Cannabis is still a risky field for investors. Both Rea and Vicente say they are working almost exclusively with wealthy individuals, angel investors who are interested in getting in on the ground floor. No major institutions, not even tobacco companies, have shown interest so far. Rea says his accelerator only accepts projects that “don’t touch the plant,” otherwise the legal risk for investors might outweigh the benefits. The industry’s fast-growing revenues and its need for more favorable regulation easily translate into generosity.

Industry leaders organized a fundraiser for Colorado Gov. John Hickenlooper, D, in 2014. The governor was once against Amendment 64, calling it “reckless,” but he has since become more upbeat about the experiment. Caplis sarcastically calls the governor “the biggest pot supporter since Bob Marley.”
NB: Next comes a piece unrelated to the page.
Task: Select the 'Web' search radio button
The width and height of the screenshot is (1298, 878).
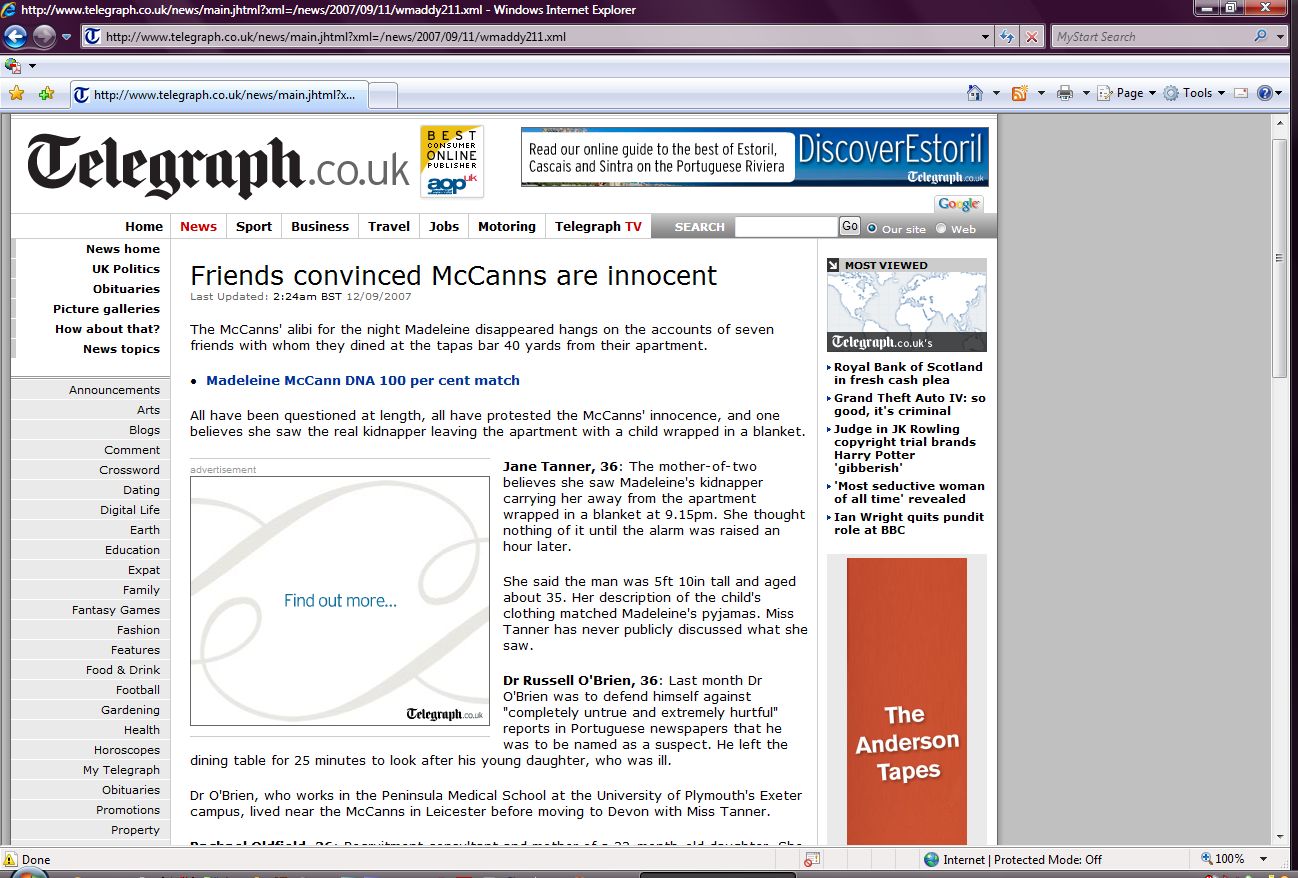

Last September, Vicente’s firm organized a meeting with activists and industry leaders for former Maryland Gov. Martin O’Malley, who was entertaining presidential hopes. “It was fascinating,” Vicente remembers. “There was this presidential guy here, with security and all that, the governor of a state.”

This wasn’t a fundraiser, just a policy session, but another presidential hopeful at the time, Sen. Rand Paul, R-Kentucky, had no qualms about raising money from cannabis industry leaders in Denver. His libertarian program would have let the states decide on legalization with no federal interference.

In other words, the fledgling industry’s political power is growing, while marijuana users are still viewed with suspicion. The businesses, not the users, are the more important constituency for politicians. The regulation that emerges from this typically American set-up appears to favor the industry’s emerging preference for a kind of fast-food model that may eventually undermine the very idea of marijuana legalization.

Vicente says the genie can no longer be put back in the bottle: Marijuana has become too important as a business and too widely accepted. Polls have showed continued support for marijuana legalization in Colorado. Caplis, however, still says he believes “a reversal is inevitable” as more people realize the danger of pot, particularly in edible form, for children and adolescents.

It will become clearer during the next presidential term which parts of the Colorado experiment have been a success and which haven’t. Marijuana could perhaps become more of an issue in the next campaign than it is in the current one. Colorado regulators may be making a negative contribution to that future debate by regulating font sizes more rigorously than the use of edibles, and by not doing enough to help marijuana users create a comfortable social environment for themselves, the way alcohol drinkers have done.

Leonid Bershidsky, a Bloomberg View contributor, is a Berlin-based writer.